Sunday, March 22, 2009

Haiku alert and Thoughts on a sunshiney day At a lakeside park

Had a job I liked.
"Each person their book, each book
Its person" was good.

Changes certainly arrive
Clouding my spring with shadows.
I number my days.

The March lamb watches
As I wander the lakeshore.
She doesn't know my grief.

I warned of haiku.
The warm sun heats poetry
In the changes' midst.

Seeking open jobs.
God gives growth outside of my
Comfortable past.

Rippling waves roll in
And draw my mind to vision.
Pachomius calls.

Old dreams return in
The vacuum of my purpose.
Is this an exit?

Don't say I didn't give warning. Weather forecasts I saw during the week called for rain, clouds, and chilly temps. yesterday. I ran into Trinity in the morning to use the computers and get some job search books, planning to go home and clean my desk in the afternoon. Instead I ended up at Independence Grove in Libertyville walking around the lake meditating on scripture, my new life situation, and composing haiku.

One of my goals for the first two weeks after my black Friday was to spend time examining myself and listening to God for direction. I didn't want to leap at library jobs without some sense of confirmation that that's where I should be. My first haiku draws on Indian library theorist S.R. Ranganathan's 2nd and 3rd law of library science. The first is, "Books are for use." The second is, "Every reader his (or her) book" The third, "Every book its reader." I am personally committed to the idea that reading, and by extension any encounter with media, is [potentially] transformative. There are people walking about whose lives could be changed by an encounter with the right book. One of the joys of working in a library was knowing that I was contributing to that process. I was recommending resources for the library to purchase and trying to make those resources discoverable in our catalog in such a way that once found the reader could be linked to other resources that were related in some way. Not always on, say, a Tuesday afternoon, but whenever I stepped back out of the workflow and thought about what I was attempting to do, I took great satisfaction in being part of that process. Even moreso when I was a direct part of helping someone find what they were looking for, or what they could have been looking for had they known it existed. To zoom out yet another level, the thing that we encounter in the books, the music, the movies that changes and the encounters we seek through those means are tastes of the true encounter with God and at Trinity I was a part of facilitating that encounter as well. I want to continue to be part of those encounters, even if it means taking time away from the library work to get a library degree or if it means moving from the secondary to the primary encounters.

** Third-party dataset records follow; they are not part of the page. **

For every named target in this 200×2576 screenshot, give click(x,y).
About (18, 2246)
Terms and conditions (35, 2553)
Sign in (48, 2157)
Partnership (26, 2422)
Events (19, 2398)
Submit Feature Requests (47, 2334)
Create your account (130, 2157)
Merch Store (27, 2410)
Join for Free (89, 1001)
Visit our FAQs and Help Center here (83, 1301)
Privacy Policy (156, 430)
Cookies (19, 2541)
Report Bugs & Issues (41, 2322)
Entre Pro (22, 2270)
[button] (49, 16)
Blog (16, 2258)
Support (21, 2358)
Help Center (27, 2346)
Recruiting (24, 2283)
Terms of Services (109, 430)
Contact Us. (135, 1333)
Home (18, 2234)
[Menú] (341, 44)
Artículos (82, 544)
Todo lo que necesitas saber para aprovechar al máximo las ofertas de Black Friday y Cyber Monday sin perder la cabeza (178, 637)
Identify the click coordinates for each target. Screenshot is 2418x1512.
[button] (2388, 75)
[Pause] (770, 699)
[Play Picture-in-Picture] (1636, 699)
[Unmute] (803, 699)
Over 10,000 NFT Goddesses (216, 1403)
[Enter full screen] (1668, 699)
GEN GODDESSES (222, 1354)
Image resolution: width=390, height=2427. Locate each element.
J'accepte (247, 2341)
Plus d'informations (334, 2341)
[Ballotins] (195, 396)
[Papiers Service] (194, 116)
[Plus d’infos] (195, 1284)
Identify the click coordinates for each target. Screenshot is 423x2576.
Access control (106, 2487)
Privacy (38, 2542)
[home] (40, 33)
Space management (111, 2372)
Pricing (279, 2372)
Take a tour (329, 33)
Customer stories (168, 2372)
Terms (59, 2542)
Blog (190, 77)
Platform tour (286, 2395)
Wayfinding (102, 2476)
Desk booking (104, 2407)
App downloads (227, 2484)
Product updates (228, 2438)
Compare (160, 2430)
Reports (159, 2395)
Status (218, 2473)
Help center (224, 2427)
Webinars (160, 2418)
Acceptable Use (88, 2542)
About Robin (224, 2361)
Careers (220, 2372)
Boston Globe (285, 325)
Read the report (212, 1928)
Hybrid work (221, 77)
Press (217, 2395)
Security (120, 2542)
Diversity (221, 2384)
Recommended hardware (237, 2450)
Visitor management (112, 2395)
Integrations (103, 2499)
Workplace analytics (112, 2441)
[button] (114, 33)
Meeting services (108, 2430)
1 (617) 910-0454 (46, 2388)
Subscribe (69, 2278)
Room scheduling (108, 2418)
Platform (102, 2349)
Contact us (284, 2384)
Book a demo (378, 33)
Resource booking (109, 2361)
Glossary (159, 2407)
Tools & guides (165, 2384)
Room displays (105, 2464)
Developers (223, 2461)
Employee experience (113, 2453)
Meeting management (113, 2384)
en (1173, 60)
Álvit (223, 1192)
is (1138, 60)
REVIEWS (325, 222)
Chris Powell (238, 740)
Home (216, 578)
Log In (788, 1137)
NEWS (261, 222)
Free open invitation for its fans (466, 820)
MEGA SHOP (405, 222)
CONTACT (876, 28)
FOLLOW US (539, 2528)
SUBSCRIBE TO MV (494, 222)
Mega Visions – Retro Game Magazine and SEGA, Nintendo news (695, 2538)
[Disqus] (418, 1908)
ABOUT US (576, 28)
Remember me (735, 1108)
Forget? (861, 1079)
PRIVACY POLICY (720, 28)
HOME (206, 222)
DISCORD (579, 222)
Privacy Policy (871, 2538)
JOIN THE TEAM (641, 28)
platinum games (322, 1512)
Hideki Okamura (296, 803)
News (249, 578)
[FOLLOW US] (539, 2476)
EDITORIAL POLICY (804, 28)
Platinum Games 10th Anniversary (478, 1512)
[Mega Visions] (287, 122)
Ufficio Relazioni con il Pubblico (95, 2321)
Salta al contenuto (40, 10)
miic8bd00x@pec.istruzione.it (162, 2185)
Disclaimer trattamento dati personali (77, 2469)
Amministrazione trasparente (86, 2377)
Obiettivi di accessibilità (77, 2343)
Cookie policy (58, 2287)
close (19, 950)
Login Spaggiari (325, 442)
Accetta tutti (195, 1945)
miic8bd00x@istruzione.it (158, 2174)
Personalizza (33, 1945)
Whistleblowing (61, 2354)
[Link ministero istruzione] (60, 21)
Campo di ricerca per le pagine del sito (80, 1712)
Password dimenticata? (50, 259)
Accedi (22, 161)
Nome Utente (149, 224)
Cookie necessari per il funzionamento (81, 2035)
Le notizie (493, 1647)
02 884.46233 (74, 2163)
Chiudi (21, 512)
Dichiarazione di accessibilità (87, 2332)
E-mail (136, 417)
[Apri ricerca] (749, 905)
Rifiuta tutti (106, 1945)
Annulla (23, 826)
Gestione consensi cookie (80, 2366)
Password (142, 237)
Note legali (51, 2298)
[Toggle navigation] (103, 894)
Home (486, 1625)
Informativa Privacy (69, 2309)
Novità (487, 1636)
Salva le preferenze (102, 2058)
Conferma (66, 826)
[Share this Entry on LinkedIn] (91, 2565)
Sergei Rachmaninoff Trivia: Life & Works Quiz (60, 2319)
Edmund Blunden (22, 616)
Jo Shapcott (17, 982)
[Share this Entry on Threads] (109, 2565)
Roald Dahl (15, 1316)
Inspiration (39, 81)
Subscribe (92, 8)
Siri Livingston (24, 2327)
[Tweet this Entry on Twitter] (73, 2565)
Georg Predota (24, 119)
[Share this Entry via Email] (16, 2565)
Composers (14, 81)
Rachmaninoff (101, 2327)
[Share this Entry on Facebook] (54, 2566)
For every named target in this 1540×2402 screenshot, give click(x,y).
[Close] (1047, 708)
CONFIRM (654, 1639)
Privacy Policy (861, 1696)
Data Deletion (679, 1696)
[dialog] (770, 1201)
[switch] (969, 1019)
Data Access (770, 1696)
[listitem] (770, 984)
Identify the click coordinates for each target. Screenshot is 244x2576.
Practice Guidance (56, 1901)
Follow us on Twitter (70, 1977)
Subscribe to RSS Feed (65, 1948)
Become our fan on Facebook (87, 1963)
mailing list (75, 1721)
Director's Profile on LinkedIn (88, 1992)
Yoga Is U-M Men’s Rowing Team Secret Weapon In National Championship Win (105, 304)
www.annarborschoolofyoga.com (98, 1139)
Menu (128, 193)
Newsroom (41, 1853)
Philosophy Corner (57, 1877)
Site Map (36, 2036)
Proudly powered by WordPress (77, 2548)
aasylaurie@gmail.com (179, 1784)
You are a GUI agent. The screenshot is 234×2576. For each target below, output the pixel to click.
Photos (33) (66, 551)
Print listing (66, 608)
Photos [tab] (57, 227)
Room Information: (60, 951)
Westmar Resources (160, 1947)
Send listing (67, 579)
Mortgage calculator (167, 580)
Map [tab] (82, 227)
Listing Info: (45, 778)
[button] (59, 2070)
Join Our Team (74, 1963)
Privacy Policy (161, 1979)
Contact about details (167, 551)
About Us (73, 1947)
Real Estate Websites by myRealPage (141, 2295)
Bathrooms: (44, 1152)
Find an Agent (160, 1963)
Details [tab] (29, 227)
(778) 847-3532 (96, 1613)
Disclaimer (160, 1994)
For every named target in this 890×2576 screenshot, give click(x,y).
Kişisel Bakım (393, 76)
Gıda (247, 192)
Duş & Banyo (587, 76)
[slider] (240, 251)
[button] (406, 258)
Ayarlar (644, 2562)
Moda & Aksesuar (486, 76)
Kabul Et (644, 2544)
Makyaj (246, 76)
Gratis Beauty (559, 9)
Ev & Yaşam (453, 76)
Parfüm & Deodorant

Another thing that struck me on my walk was the return of an old dream. For a long time I've wanted to thought about forming a semi-monastic community that would host a retreat for pastors and lay people. I sat on the shore of the lake and watch the wind blow in little waves and thought how I'd love to have a big house or a couple of houses on a lake shore where people could come for rest and prayer when they were weary. In some of the fuller pictures in my mind there would be a community like a Bruderhof that lived and worshipped there with whom the visitors could join in worship and for meals or not, as they preferred. Maybe we would live together but work in a nearby town or towns. It's never been a developed vision in my mind but it came in strong on Saturday afternoon. I'd like the community to be self-sustaining so that it wouldn't have to raise support or charge fees from visitors, though it would accept voluntary donations if people felt so led. Obviously such a place would have a nice library.

Just some of my thoughts from Saturday. The main thing I know about my situation is that there are opportunities here now, or on their way, that I would never have seen if I was still cloistered beneath Aragorn and the Argonath cataloging DVDs.

4 comments:

Tooz said...

Curiosity--who is Pachomius?

Everett said...

The earliest Christian monastics were men who went out into the deserts or mountains to live as hermits. Pachomius was an ex-soldier in 4th century Egypt who went out to become a hermit but eventually realized that it was healthier to live in community. He gathered some other hermits around him and developed a rule for community life. Consequently he's the founder of cenobitic (community-based) monasticism.

Lydia said...

I'm allergic to that much haiku...

Wish we could've gotten to come to Kentucky to visit while you were there. Mom had tons of fun apparently because she talked about it LOTS AND LOTS.

Jenn-Jenn, the Mother Hen said...

*knock, knock, knock*

Hear that? That's me knocking on your computer monitor from the inside. I miss reading what's going on, and hearing how you're doing with everything. I'm requesting a post, even if it only consists of the words "yes, I am still alive."